╭─ Records supplied

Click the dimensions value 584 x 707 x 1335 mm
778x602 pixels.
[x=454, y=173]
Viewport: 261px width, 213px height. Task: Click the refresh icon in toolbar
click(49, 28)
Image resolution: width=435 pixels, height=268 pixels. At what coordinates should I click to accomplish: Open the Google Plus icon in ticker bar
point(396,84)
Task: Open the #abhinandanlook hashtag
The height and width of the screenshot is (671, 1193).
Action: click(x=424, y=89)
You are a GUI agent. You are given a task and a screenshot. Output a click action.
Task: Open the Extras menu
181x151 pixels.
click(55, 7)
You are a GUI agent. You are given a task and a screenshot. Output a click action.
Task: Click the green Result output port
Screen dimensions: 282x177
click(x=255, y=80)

╰─
╭─ Records supplied

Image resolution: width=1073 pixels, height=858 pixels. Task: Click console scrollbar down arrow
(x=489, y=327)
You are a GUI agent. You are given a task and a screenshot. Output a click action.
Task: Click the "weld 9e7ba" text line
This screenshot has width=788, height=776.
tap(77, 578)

╰─

→ **What you will do**: Starting with the line that holds "Image resolution: width=435" and ending with the line that holds "Task: Open the #abhinandanlook hashtag", retype every line in the data above exactly, and nothing else.

→ **Written solution**:
Image resolution: width=435 pixels, height=268 pixels. At what coordinates should I click to accomplish: Open the Google Plus icon in ticker bar
point(396,84)
Task: Open the #abhinandanlook hashtag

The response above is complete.